1. Accident prevention program (safety plan)
2. Fall protection
3. Ladder use
4. Asbestos, tremolite, anthophyllite, and actinolite
5. Tools-hand and power
6. Personal Protective Equipment (PPE)-head protection
7. Scaffolding
8. Management’s responsibility
9. General protection requirements
10. Personal Protective Equipment (PPE)-construction

Violations in any of these areas generally result in mandatory minimum fines of $1,000 to $7,000 each-depending on the severity, each violation can be up to $13,260. Fines quickly multiply based on the severity of the violation, the likelihood that a worker will be injured, and in cases of a willful or repeat violation.

For example, let’s say you have an employee working 30 feet in the air with little documented training and improper fall protection. You’re looking at a fine up to $13,260. If your company gets cited five more times for this within three years, your next fine for a single occurrence can be up to $132,598.

The bottom line is that it’s not unusual to see fines in the tens of thousands of dollars, with several each year costing $100,000 or more. An ineffective safety program can put your company out
of business.


While there may be ten most-frequently cited violations, your company only needs to focus on three focal points to protect itself and its employees from safety violations and potential accidents:

1. EMPLOYERS: Safety must run through the company, top down and bottom up. Know what safety rules pertain to your business and how to comply with them. Train employees so they know the importance of safety and understand why the rules are in place.
2. EMPLOYEES: Each team member must be accountable and comply with company safety rules. Consider selecting a different employee each week to make sure everyone in each crew is following safety rules.
3. SUPERVISORS: Leaders must hold workers accountable but should not babysit crews. Safety needs to be everyone’s responsibility.

With these focal points in place, your company will go beyond just reading a manual for ten minutes and signing a form. You’re building a safety culture with clear expectations because, at the end of the day, all citations are preventable-you just need training and accountability.


When it comes to launching a safety program, start with the basics:

This bit of documentation is required by law for every employer. Writing it, implementing it with training, and enforcing it are the first steps.

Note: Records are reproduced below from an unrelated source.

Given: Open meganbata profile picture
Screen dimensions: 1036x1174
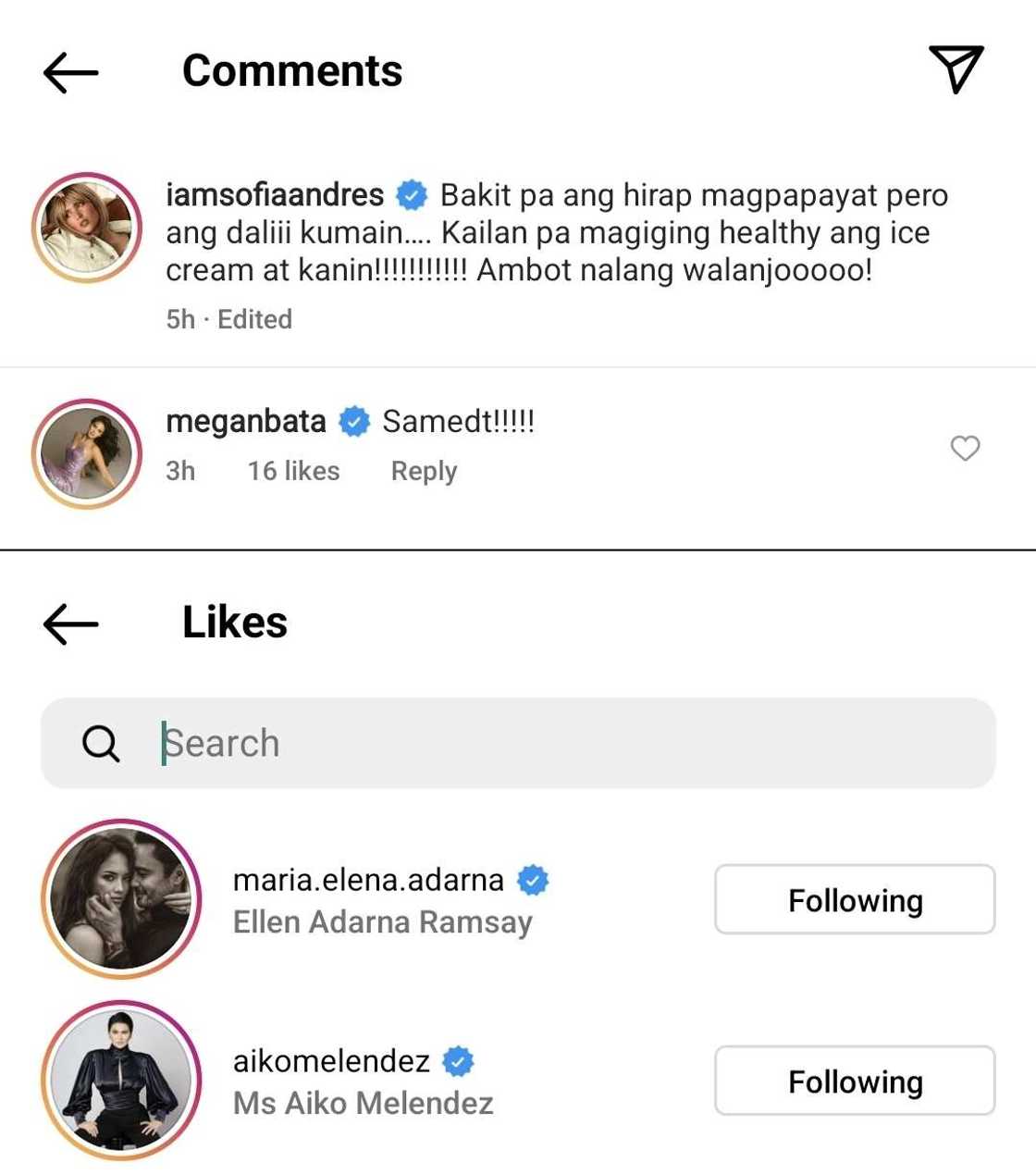Looking at the screenshot, I should [x=87, y=454].
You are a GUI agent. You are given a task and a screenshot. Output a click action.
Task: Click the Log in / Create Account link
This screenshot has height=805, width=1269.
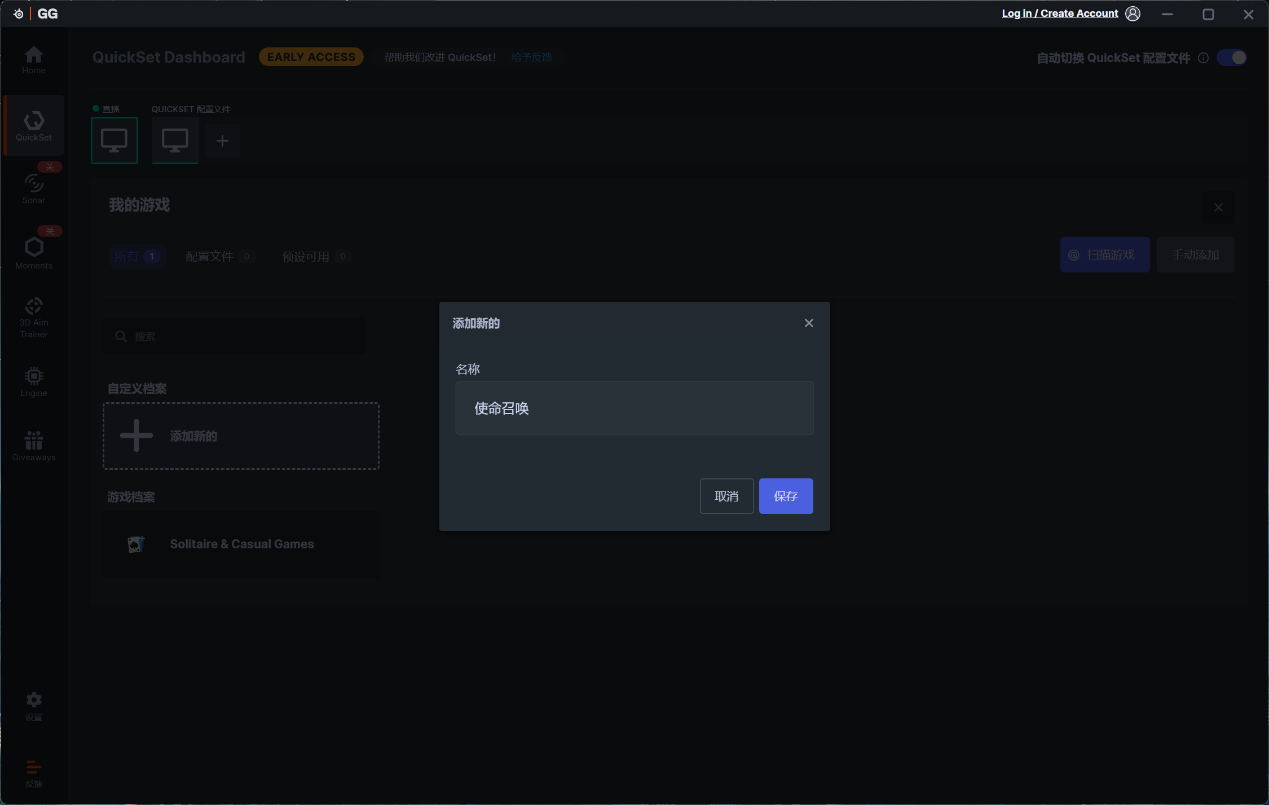point(1060,14)
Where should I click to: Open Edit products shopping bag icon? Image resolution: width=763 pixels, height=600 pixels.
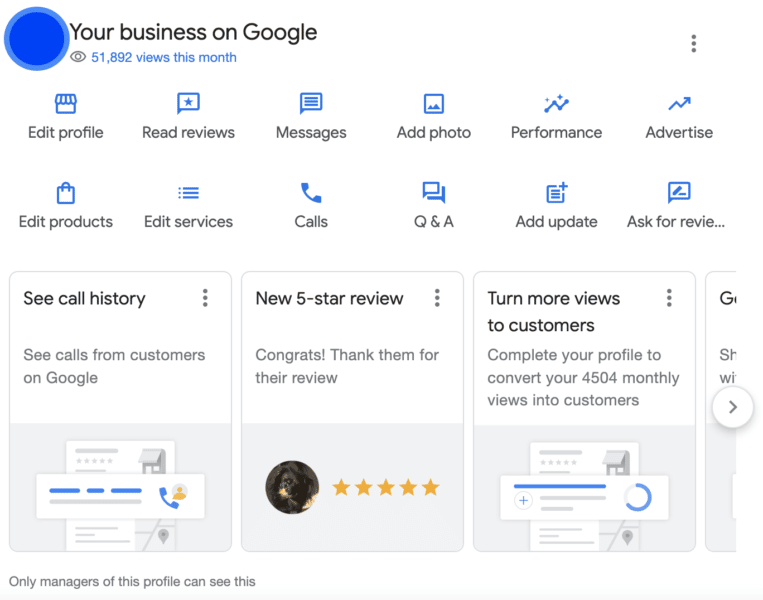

This will prevent your company from being cited for the No. 1 violation in the state – lack of an APP- and receiving a $2,000 to $3,000 fine.


Require safety meetings every time you open a new jobsite and weekly thereafter.


Provide training programs for any hazards your employees are exposed to, such as fall protection or new tool use training.


Ensure that disobeying a safety rule results in immediate discipline and documentation, but also take time to talk with employees about why the rules are in place and thank them when they do the right thing.